I write for you.
‘You’ has been occupied by so many faces and names, but every time I’m reminded of you. You, whose entrance into my life nearly shattered my sky-high walls created to protect myself from future heartache.
You, whose deep brown eyes wore me down to my core, shedding light to every hidden crevice of my being.
You, whose mere voice can awaken a part of me I hadn’t known existed. You, who tore me down only to lift me up.
You will never understand the magnitude of how deeply I felt for you. It was an illusion, on my part, to believe we had a real connection, and you aided in maintaining the hallucination of love.
What we shared resembled two different trees alongside one another. I, the evergreen, and you the redwood. We are from two different worlds, two different sides of the country. Two different ways of life and ways of thinking. Somehow, though, our roots intertwined.
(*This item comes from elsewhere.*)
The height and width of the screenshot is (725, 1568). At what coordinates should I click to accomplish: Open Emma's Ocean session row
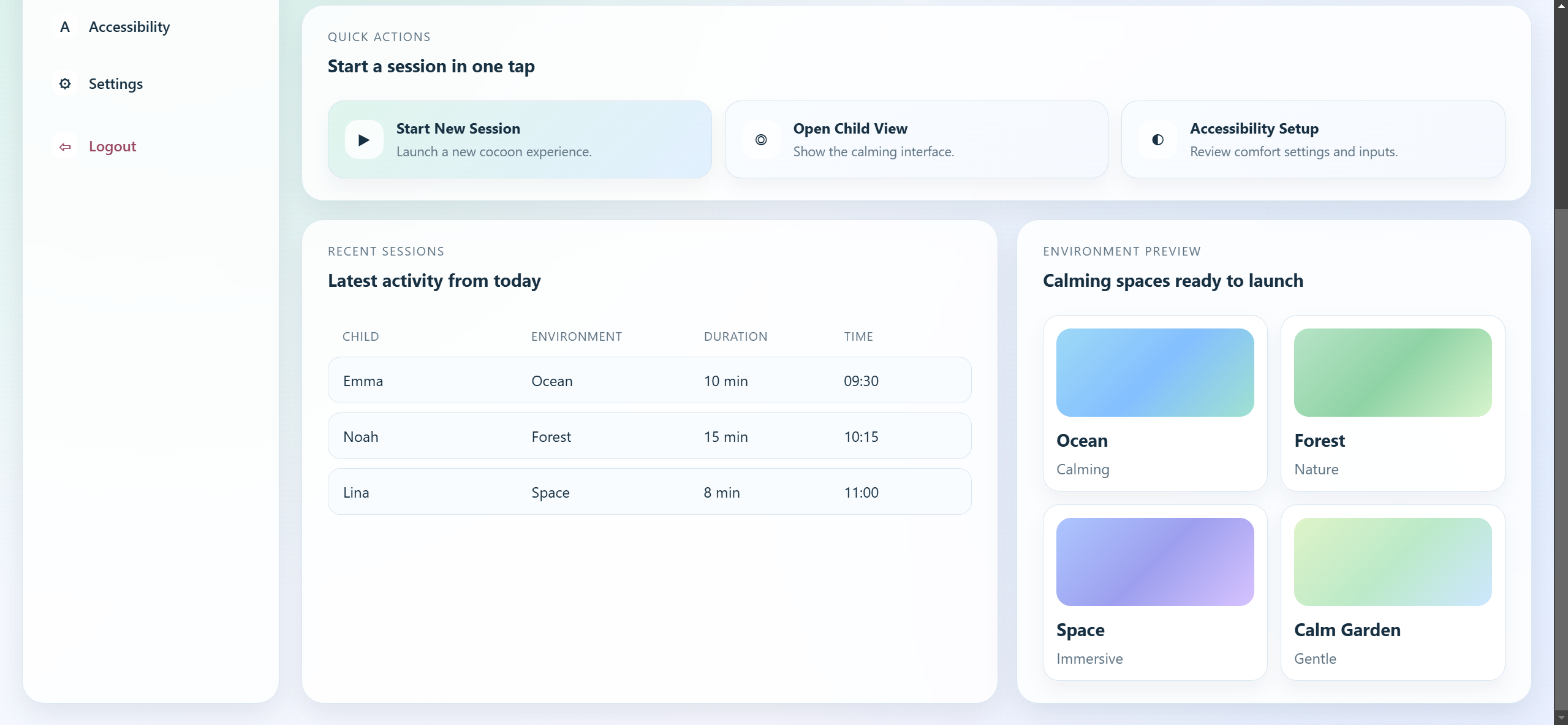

But at the end of the day we were of different fibers. The leaves that fell from our branches were parts of ourselves we had given up to share, but they fell in the middle ground between us, leading to confusion on what we were.
I attribute my loss of self to the time I spent trying to emulate the woman you loved, and still love. I will never be her, nor do I want to be. She was the unattainable willow tree, the eccentric and often romanticized version of a woman. As much as you caused me an immense amount of pain and stunted my growth, I would never wish harm to your heart as she did. You never understood that.
You never gave me the chance to love you. To really love you. We were undefined, and it’s quite ridiculous that you strung me along for nearly a year, in hopes that I’d change your mind. I was never going to be the one for you. You were from another world. While we contradicted each other, I learned more than I’d hoped to learn from you.
You simply weren’t right for me, but all the effort I put into making you happy was worth the heartache because now I know what I deserve and what I don’t deserve.
For now, I’ll stand on my own, unwavering in the cold winter wind. Until I find myself alongside someone who adds to the sunlight and positivity in my life, I’ll stay alone and create my own path for my roots to grow.